Major journals have published an eclectic range of research based on MVP data, with several studies claiming to be the largest of their kind.

In a May 2021 study in Nature Neuroscience on the genetic nature of depression involving more than 1 million participants, including 300,000 MVP subjects, Gelernter and other researchers identified several new genetic variants that might increase the risk of the disorder.

A study published in August in the journal Nature Medicine on the genetic risk for coronary artery disease (CAD) drew on data from more than 400,000 participants in the MVP, finding that the risk for CAD appears to be the same among White, East Asian, African and Indigenous American populations.

Another MVP-based study, published in June, linked 127 medical conditions to genes associated with height, with most of the results applicable to both Blacks and Whites. Being tall, it found, is associated with a lower risk of high blood pressure and heart disease, yet also carries a higher risk of atrial fibrillation and some circulatory disorders. A separate research project involving more than 190,000 veterans has found that eating yogurt is good for your heart.

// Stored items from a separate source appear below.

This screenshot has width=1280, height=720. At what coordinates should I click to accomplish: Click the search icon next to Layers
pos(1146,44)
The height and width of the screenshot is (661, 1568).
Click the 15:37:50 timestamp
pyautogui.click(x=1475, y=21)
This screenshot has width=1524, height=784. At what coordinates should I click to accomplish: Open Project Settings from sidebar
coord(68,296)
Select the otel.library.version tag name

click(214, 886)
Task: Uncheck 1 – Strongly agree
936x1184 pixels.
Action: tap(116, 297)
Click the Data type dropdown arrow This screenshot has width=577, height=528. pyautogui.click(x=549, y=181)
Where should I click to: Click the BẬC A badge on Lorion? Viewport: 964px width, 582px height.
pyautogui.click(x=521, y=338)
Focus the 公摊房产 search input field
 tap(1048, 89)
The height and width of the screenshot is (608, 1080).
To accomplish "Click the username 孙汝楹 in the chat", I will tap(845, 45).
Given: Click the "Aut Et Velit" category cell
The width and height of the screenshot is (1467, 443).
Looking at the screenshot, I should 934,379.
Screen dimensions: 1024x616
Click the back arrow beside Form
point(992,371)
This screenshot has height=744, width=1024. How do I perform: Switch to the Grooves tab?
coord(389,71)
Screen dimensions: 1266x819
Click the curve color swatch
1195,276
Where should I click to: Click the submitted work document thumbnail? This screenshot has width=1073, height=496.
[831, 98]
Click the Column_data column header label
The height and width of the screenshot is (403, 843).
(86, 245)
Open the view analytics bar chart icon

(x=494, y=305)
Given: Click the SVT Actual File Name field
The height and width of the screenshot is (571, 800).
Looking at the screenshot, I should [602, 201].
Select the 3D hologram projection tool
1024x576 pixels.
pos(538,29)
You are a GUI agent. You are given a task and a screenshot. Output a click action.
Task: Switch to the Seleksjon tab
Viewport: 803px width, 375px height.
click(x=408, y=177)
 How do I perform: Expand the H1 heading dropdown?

Muralidhar said she doesn’t plan to stop after registering the millionth veteran, although she might need a new name for the program. Going forward, she said she hopes to focus on broadening the range of participants to include more women — currently less than 10 percent of those in the biobank, partly because of underrepresentation of women in the military — and also illnesses that have received less attention from researchers.

“We’re understanding certain medical conditions better than ever before, and we want to keep going,” Muralidhar said.